Fig. 2. The exposure measurements of AM usage. The orange square applies to Finisher Unit Exposure and therefore comprises the AM usage in the finisher-rearing period in the finisher unit. Lifetime Exposure applies to the orange, green and blue squares, and therefore comprises the AM usage in the piglet-rearing period in the sow unit, the weaning-rearing period in the weaning unit and the finisher-rearing period in the finisher unit. The red square applies to Herd Exposure, and therefore comprises AM usage throughout the entire rearing period in all units.

For information on the units per farm included in the exposure measurements in the rearing period of the 10 finisher batches, see Figure S1 in the Supplementary data. For information on the obtained exposure variables, see Table S1 in the Supplementary data.

AMR measurements

In this study, the cultivation and metagenomic results of the pooled samples from 10 pig herds described by Munk et al. [Reference Munk3] were used as the AMR results.

Metagenomics

In brief, AMR genes for the classes: aminoglycoside, lincosamide, macrolide, β-lactam, sulfonamide and tetracycline were obtained using whole community sequencing (WCS), and measured as reads per kilobase reference per million (RPKM). For information on the genes within each AMR class, see Table S2 in the Supplementary data.

In order to compare the 10 faeces samples, the raw read counts were normalised to the size of the dataset for each AM class with the following formula:

$$\eqalign{& {\rm Reads}\;{\rm per\;} \;{\rm kilobase}\;{\rm reference}\;{\rm per\;} \;{\rm millio}{\rm n}_{{\rm AMc}} \cr &= \left( {\displaystyle{n \over {N(l - (i - 2m))}}} \right) 10^6R \times 1000\;{\rm bp,}} $$

where n = number of mapped reads, N = total number of reads, l = gene length, i = insert size, m = minimum mapping length, R = reads and bp = base pair.

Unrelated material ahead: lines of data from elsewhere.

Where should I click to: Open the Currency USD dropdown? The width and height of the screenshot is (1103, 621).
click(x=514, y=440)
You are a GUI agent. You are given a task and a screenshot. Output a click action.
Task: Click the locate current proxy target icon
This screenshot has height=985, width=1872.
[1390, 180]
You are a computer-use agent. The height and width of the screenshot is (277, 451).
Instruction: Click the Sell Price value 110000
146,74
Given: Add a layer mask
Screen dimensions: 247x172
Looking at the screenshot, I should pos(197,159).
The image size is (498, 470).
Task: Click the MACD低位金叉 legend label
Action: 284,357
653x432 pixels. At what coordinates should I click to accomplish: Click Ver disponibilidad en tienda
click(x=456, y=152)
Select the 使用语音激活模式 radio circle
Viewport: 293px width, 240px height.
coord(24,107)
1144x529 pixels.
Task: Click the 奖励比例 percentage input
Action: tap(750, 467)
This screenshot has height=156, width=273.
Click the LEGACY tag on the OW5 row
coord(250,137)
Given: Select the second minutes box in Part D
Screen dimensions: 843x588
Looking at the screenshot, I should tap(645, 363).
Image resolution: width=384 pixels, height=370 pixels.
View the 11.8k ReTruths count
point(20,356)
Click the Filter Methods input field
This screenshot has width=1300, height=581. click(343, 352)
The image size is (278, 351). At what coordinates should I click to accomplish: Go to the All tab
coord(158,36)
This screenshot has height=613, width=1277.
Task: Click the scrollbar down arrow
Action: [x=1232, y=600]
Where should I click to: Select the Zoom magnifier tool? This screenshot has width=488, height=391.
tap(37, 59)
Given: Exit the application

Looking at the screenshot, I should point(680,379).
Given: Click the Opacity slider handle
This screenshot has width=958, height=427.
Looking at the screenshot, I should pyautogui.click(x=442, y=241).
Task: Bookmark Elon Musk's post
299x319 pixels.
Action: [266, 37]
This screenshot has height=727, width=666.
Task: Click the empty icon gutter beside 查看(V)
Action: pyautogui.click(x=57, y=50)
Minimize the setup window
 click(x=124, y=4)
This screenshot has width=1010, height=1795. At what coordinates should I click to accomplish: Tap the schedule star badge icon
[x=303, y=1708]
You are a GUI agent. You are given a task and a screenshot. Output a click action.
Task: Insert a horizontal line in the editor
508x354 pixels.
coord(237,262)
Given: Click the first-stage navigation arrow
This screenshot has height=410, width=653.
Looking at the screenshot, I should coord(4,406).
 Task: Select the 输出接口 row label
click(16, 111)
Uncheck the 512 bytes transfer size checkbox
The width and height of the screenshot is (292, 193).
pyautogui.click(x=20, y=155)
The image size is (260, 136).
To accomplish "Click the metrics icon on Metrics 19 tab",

The normalisation takes into account the fact that the pooling and sequencing of several indexed samples produces varying DNA library sizes, resulting in comparable RPKM values and independence of sequencing depth. For information on the obtained outcome variables, see Table S1 in the Supplementary data.

Data analyses

The quantitative effect of broad-spectrum penicillin and tetracycline use, measured as Finisher Unit Exposure, Lifetime Exposure and Herd Exposure, on ampicillin and tetracycline resistance obtained by cultivation was calculated using simple linear regression, and as a measure of model fit, the coefficient of determination (R ²) was applied. The quantitative effect of exposure for the AM classes: aminoglycoside, lincosamide, macrolide, broad-spectrum penicillin, sulfonamide and tetracycline, measured as Finisher Unit Exposure, Lifetime Exposure and Herd Exposure, on similar AMR gene abundance was calculated using simple linear regression, and as a measure of model fit, the coefficient of determination (R ²) was applied. The assessment of homoscedasticity was performed by visual inspection of the plots, including measured values and regression lines.

WPS Workbench, Version: 3.1.1.0.0, and Microsoft Excel 2010 were applied in data processing, and data analyses were performed using R, version 3.